It is no secret that the People’s Republic of Santa Monica, the greatest gathering of liberal fanatics outside of San Francisco have tried to shut down Santa Monica airport for years. Cutting back on runway length and subverting the aircraft-only related business use on airport property. Folks, I grew up in one of the first homes built overlooking the airport – on Clover Avenue adjacent to the flight path of then Clover Field. I am an airport rat, washing planes in return for short hops around the field. Over the years, political activists and property developers have tried to shut down the airport and develop the property left absent by the famous Douglas Aircraft plant who found the political climate so onerous (as did many other industrial concerns) that they simply left the city to the Main Street antique and yoghurt shop cadre of socialists.
So, I renew my concern after reading the Los Angeles Times report of politically motivated tower closings …
Federal cuts will close 7 Southland air-traffic control towers -- They include those in Lancaster, Fullerton, Riverside and San Diego. Critics say the closings are politically motivated and will have a big impact on public safety.

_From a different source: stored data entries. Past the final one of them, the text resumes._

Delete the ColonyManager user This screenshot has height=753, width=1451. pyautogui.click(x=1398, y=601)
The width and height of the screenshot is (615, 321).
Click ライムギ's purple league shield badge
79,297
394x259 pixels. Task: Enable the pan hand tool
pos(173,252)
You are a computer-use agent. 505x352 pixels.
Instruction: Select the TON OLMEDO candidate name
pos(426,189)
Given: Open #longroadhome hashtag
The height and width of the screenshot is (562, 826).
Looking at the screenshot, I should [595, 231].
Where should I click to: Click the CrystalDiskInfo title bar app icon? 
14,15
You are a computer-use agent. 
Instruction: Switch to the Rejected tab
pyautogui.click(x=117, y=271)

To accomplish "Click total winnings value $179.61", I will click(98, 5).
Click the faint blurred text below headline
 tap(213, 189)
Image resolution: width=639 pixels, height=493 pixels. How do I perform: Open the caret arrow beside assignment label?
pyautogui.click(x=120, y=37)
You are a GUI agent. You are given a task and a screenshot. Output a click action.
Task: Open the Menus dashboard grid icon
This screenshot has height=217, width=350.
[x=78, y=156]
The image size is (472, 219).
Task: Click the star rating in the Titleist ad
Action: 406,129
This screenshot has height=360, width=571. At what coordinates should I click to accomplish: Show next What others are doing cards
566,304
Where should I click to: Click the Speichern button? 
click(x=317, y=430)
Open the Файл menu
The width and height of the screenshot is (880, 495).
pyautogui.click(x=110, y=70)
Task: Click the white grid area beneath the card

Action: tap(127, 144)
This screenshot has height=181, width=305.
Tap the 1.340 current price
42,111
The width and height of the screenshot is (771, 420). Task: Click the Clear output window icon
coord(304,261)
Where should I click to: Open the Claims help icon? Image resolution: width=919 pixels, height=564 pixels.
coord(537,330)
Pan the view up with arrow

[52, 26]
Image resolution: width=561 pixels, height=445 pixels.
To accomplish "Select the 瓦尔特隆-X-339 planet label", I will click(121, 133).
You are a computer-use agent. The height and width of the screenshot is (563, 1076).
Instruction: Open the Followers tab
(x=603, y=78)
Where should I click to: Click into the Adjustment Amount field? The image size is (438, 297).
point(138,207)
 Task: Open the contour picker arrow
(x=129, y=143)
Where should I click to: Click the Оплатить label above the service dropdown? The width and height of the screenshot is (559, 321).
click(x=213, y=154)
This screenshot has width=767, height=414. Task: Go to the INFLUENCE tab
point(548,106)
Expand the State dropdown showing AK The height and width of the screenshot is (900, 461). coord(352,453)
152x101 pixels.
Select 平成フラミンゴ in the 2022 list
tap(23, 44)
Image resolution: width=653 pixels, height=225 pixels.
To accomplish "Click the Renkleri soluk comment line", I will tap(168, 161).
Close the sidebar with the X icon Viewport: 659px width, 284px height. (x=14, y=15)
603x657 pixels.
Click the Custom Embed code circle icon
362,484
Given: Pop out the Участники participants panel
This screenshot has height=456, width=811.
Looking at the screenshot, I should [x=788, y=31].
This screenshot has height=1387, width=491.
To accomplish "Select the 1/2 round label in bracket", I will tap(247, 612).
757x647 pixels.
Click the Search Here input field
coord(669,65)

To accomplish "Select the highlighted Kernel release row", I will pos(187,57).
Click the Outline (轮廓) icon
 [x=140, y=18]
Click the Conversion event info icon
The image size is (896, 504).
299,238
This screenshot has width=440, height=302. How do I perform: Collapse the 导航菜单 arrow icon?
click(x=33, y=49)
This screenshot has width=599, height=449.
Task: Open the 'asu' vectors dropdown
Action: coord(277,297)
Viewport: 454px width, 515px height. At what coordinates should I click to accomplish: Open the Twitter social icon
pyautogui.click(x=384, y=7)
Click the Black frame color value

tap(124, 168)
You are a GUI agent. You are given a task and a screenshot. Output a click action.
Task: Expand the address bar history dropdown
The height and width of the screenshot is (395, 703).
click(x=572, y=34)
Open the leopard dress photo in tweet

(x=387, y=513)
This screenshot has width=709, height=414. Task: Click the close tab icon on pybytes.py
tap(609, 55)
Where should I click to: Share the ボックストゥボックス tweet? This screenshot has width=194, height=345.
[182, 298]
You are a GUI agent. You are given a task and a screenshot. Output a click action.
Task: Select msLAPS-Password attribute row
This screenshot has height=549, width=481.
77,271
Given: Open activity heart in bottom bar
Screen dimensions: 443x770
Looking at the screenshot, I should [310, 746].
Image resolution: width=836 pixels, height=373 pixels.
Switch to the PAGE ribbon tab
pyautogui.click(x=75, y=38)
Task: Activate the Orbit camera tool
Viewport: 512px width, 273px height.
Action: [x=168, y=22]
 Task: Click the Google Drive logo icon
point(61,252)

Seven air-traffic control towers in Southern California will close next month as a result of forced federal budget cuts, the Federal Aviation Administration announced Friday. The FAA had considered closing as many as 189 towers at smaller airports across the nation, including 14 in Southern California. The agency must cut $637 million from its budget by Sept. 30 as part of $85 billion in so-called sequestration cuts across the federal government.
Southern California will lose towers in Fullerton, Oxnard, Riverside, San Diego, Victorville, Pacoima and Lancaster. Four more will close in Central and Northern California. All of the towers that will shut down April 7 are certified by the FAA but operated by contractors. Overall, contractors run nearly half of the nation's towers, handling about 30% of the air traffic. Only three towers have been closed during the 31 years the program has existed, according to the U.S. Contract Tower Assn.
Critics have questioned whether the closures were necessary or part of a tactical gambit to gain leverage in Washington's ongoing budget battles. The contract tower association's executive director, Spencer Dickerson, said in a statement that "aviation safety shouldn't be politicized."
Many smaller airports operate without control towers, with pilots using radio communications to coordinate movements in the air and on the ground. Still, local officials responsible for airport operations in Southern California's busy airspace said the FAA's decision is worrisome. Los Angeles County Supervisor Michael Antonovich chided the government for a "politically motivated decision." Shutting down towers would have little impact on spending levels, he said, but a big impact on public safety.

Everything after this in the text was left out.